# **Fine Tuning Transformer for Neural Machine Translation**

## *What is Machine Translation ?*

*Machine translation is a field that focuses on using automated systems to convert text or speech from one language to another. By Leveraging various techniques, such as computational models and linguistic analysis, machine translation aim to overcome language barriers and facilitate communication across different languages. The goals is to achieve accurate and fluid translations through the use of sophisticated algorithms and large-scale data processing*

## *What is Satistical Machine Translation (SMT) ?!*

*Statistical Machine translation is an approach within machine translation that relies on statistical models and vast amounts of bilingual text data. Unlike rule-based methods, SMT works by analyzing patterns and relationships between words or pharses in the source and target languages. By training on large corpora, SMT models estimate the probability of translation choices and generate output based on statistical likelihood. SMT has been widely used and has shown success in achieving acceptable translation quality for numerous language pairs.*

## *What is Neural Machine Learning (NMT) ?!*

*Neural machine translation is a modern approach to machine translation that utilizes artifical neural networks, particularly recurrent nerual networks (RNNs) or transformer models. NMT systems operate on a more holistic level, learning to capture the contextual meaning of the input text and generating translations based on this understanding. By leveraging the power of neural networks, NMT models excel at capturing long-range dependencies and producing coherent and fluent translations. This approach has surpassed traditional methods in terms of translation quality and has become the prevailing paradigm in machine translation research and development.*

## Reference Links for below code



1.   [Google Colab](https://colab.research.google.com/drive/1ge0aqzAbCRWS7CJIbdDVPk-NBBSxjKlv#scrollTo=biPo8vFTx5Ue)
2.  [Medium Article](https://medium.com/@tskumar1320/how-to-fine-tune-pre-trained-language-translation-model-3e8a6aace9f)
3. [HuggingFace Documentation](https://huggingface.co/docs/transformers/model_doc/t5)
4. [HuggingFace FineTuning Tips ](https://discuss.huggingface.co/t/t5-finetuning-tips/684)

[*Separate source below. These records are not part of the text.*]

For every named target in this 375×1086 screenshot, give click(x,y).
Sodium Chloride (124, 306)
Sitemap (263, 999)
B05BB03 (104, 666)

## Installing Dependencies

In [2]:
# ! pip install --trusted-host pypi.org --trusted-host pypi.python.org --trusted-host files.pythonhosted.org <package_name>
# ! pip install datasets sacrebleu torch transformers sentencepiece transformers[sentencepiece]
# ! pip install accelerate -U

## Required Imports

In [3]:
import warnings
import numpy as np
import pandas as pd

import torch
import transformers

from datasets import Dataset
from datasets import load_metric

from tqdm import tqdm
from transformers import AutoTokenizer
from sklearn.model_selection import train_test_split
from transformers import T5Tokenizer, T5ForConditionalGeneration, AutoModelForSeq2SeqLM
from transformers import DataCollatorForSeq2Seq, Seq2SeqTrainingArguments, Seq2SeqTrainer

warnings.filterwarnings("ignore")

## Constants

In [4]:
BATCH_SIZE = 16
BLEU = "bleu"
ENGLISH = "en"
ENGLISH_TEXT = "english_text"
EPOCH = "epoch"
INPUT_IDS = "input_ids"
FILENAME = "TranslationDataset.csv"
GEN_LEN = "gen_len"
MAX_INPUT_LENGTH = 128
MAX_TARGET_LENGTH = 128
MODEL_CHECKPOINT = "unicamp-dl/translation-pt-en-t5"
MODEL_NAME = MODEL_CHECKPOINT.split("/")[-1]
LABELS = "labels"
PREFIX = ""
PORTUGUESE = "pt"
PORTUGUESE_TEXT = "portuguese_text"
SCORE = "score"
SOURCE_LANG = "pt"
TARGET_LANG = "en"
TRANSLATION = "translation"
UNNAMED_COL = "Unnamed: 0"

## Helper Functions

In [5]:
def postprocess_text(preds: list, labels: list) -> tuple:
    """Performs post processing on the prediction text and labels"""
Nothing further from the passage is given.